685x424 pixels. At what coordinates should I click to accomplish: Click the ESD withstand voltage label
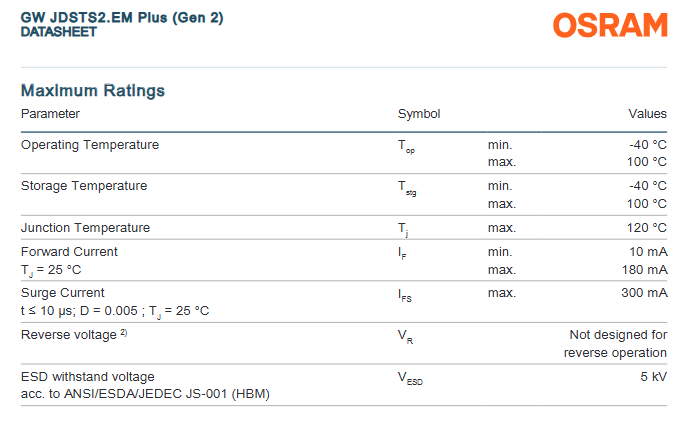coord(88,377)
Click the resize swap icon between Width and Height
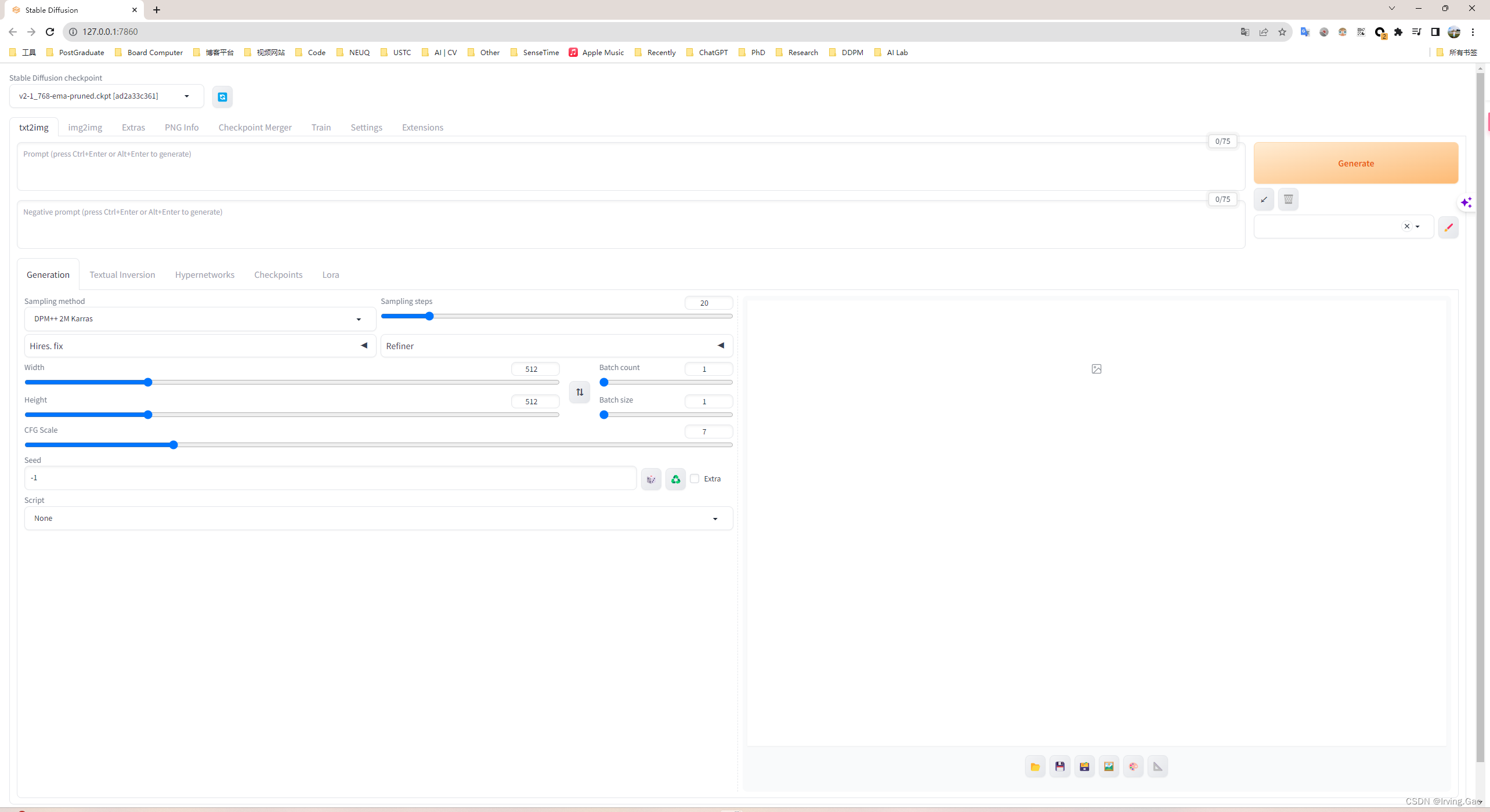Image resolution: width=1490 pixels, height=812 pixels. point(580,392)
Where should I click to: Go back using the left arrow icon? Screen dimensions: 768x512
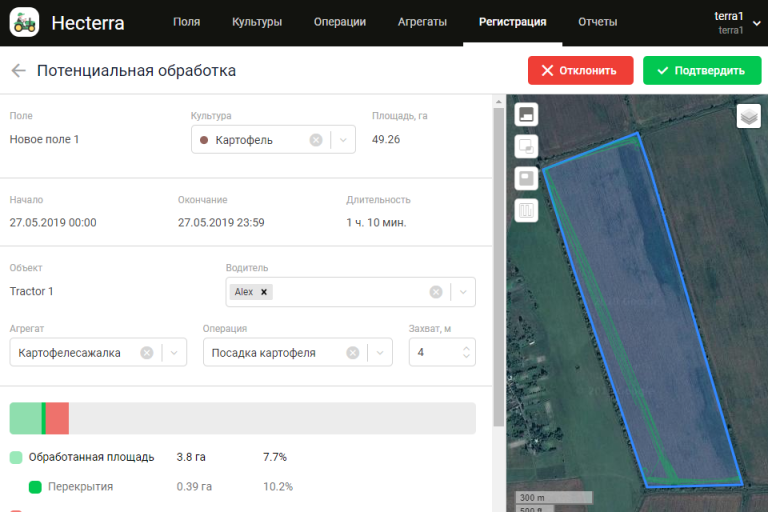click(x=18, y=71)
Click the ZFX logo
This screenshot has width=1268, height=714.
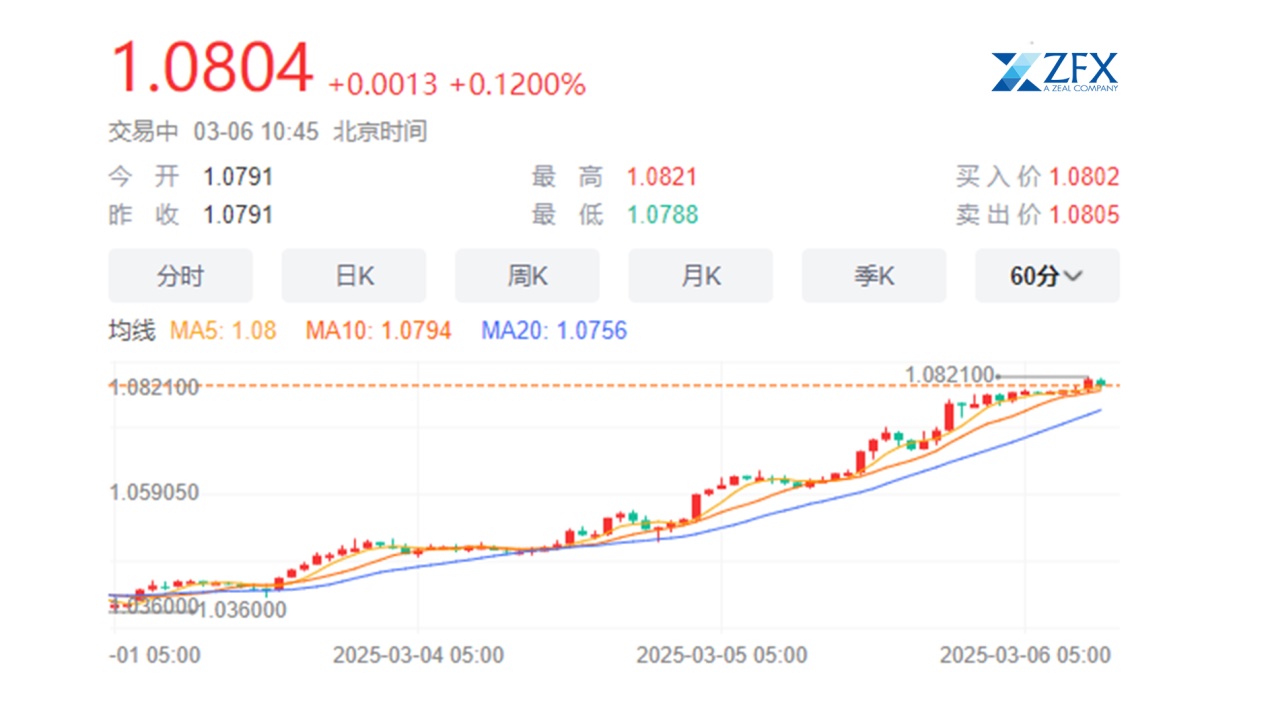[1054, 70]
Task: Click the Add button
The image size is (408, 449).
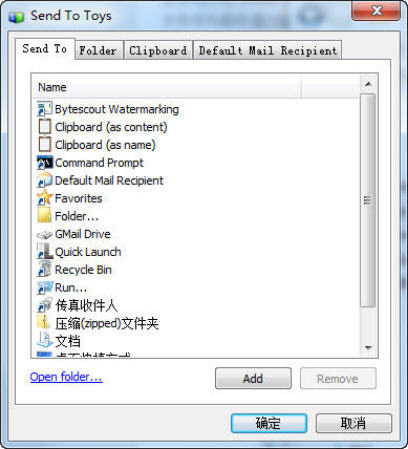Action: click(x=253, y=379)
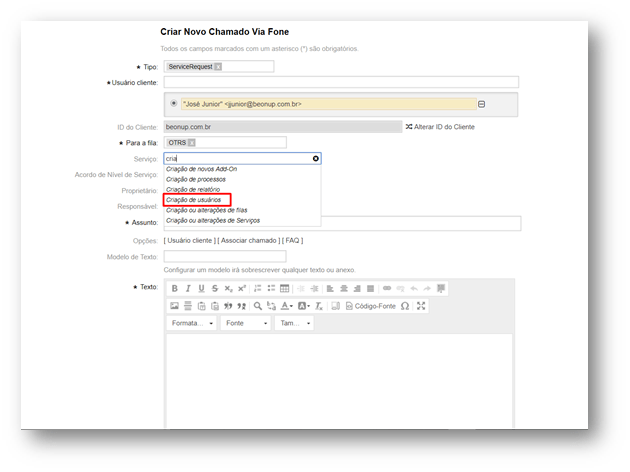This screenshot has height=472, width=630.
Task: Click the underline formatting icon
Action: 201,288
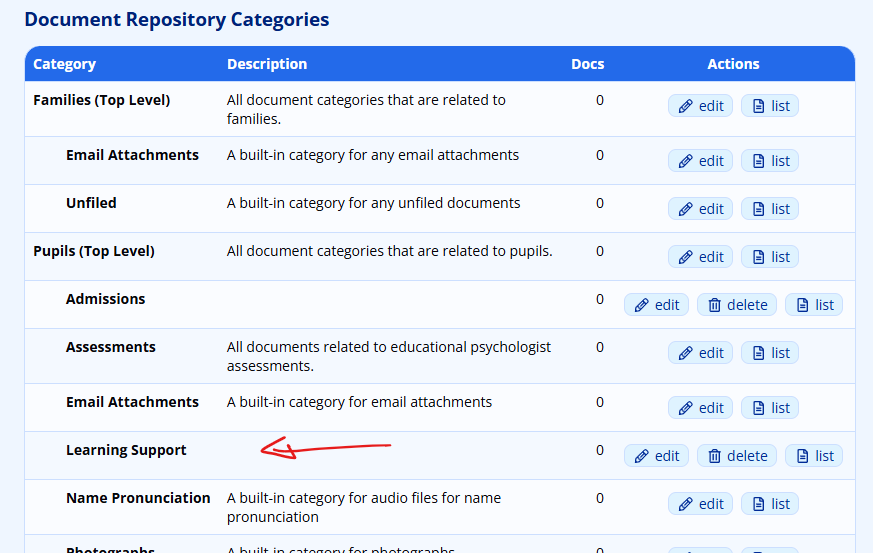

──────

WHAT THE TASK REQUIRES => Rewrite all the records above, replacing "logo" with "emblem" and keeping everything else the same. Leave the pictures out of your answer.

RESULT OF THIS EXERCISE =>
685x424 pixels. At what coordinates should I click to accomplish: Click the ESD withstand voltage label
coord(88,377)
Click the resize swap icon between Width and Height
Image resolution: width=1490 pixels, height=812 pixels. point(580,392)
Where should I click to: Go back using the left arrow icon? Screen dimensions: 768x512
click(x=18, y=71)
Click the ZFX emblem
This screenshot has width=1268, height=714.
[1054, 70]
Task: Click the Add button
The image size is (408, 449).
Action: click(x=253, y=379)
This screenshot has height=472, width=630.
Task: Click the underline formatting icon
Action: 201,288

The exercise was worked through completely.